**要件**
**a)** 本文中の「その手始めは1986年の解散総選挙であった。」という一文を英語に訳してください。
**b)** 本文によると、1986年の総選挙で社会党が得た議席数はいくつですか。
**c)** 中曽根政権による労組と社会党の切り崩しを述べた本文を、最後の文の直後から書き継いでください。

**本文**
== == ==
ザ・コミュニスト

連載論文&時評ブログ 

戦後日本史(連載第15回)

2013-07-31 | 〆戦後日本史―「逆走」の70年―

第3章 「逆走」の再活性化:1982‐92

〔三〕労組/社会党の切り崩し

 「戦後政治の総決算」という意味深長な中曽根政権のスローガンの中には、歴史認識のような思想的な問題にとどまらず、「55年体制」を形づくってきた自民党・財界対社会党・労組という対立軸―「逆走」の鈍化をもたらした要因でもあった―を解体するという政略的な狙いも込められていた。
 実際、中曽根政権が手がけた「三公社民営化」政策の中で標的となった国鉄と電電公社はともに大労組を擁し、社会党の有力支持基盤であった日本労働組合総評議会(総評)の屋台骨でもあった。とりわけ戦闘的な国鉄労組はしばしば大規模ストを敢行し、労働運動全体の牽引役としてその存在感を示していたから、最も主要なターゲットとされることとなった。
 一方、社会党は60年代に右派が分離して民社党を結成するなど―その背後に米国CIAの介在があったことが判明している―分解の動きが始まり、70年代後半の政治経済的閉塞期にも党勢が伸び悩んでいたところ、中曽根はこうした揺らぐ社会党にどどめの一撃を加えようとしていたのだった。
 その手始めは1986年の解散総選挙であった。この時、中曽根は憲法違反の疑いも指摘された衆参同日選に踏み切り、自民党を衆議院で300議席を獲得する圧勝に導いたのだった。対する社会党はわずか85議席の歴史的大敗であった。こうして成立した巨大与党の力で、中曽根政権は国鉄の実質的な解体を意味する分割民営化を政権最後の大仕事として推進し、やり遂げたのである。
== == ==
**保存済みの行**
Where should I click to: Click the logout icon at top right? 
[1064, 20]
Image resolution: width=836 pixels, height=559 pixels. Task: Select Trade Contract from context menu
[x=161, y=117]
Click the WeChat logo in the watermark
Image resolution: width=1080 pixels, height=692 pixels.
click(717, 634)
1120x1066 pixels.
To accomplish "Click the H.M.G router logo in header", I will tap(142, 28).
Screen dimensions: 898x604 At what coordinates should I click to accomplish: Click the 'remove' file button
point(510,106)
== == ==
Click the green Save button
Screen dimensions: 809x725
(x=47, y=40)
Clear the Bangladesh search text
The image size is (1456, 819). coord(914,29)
== == ==
**回答一覧**
**a)** The first step was the 1986 dissolution and general election.

**b)** 85議席

**c)**
 その効果は絶大であった。中曽根政権が退陣した2年後の89年には、総評と民社党系の全日本労働総同盟(同盟)などが合流して日本労働組合総連合会(連合)に再編された。
 この戦後労働運動史上画期的な出来事は、表面上は長く分裂していた官公労組主体の総評と民間労組系の同盟との歴史的な和解・糾合というポジティブな出来事のようにも見えるが、実際のところは国鉄労組に代表されたような戦闘的な労使対決型労組から旧同盟のような労使協調型労組への歴史的な転換を意味した。スト権を自ら凍結してしまう「物言わぬ労組」の始まりである。
 他方、86年総選挙で大敗した社会党は党勢立て直しのため、伝統的な労組系ではなく、護憲・市民運動系の土井たか子を初の女性委員長(党首)に就けた。
 折から、中曽根政権を引き継いだ竹下政権の下で、消費税の導入を巡る論議が高まり、反消費税を掲げる社会党が土井の個人人気にも支えられて再生し、竹下政権がリクルート事件の影響で退陣した後の89年参院選では自民党を過半数割れに追い込む勝利を収め、翌90年の総選挙でも140議席近くを獲得するまでに党勢を回復した。
 しかし、社会党にとってはこれが最後の一花であった。専ら土井の個人人気に支えられるところが大きかった社会党ブームは結局、自民党の支配力を打破するまでには至らず、91年の統一地方選挙での敗北を機に土井が委員長職を退くと、終わりを告げた。以後、社会党は―おそらく中曽根の目論見をも超えるスピードで―5年後の実質的な解党へ向けて滑り落ちていくのである。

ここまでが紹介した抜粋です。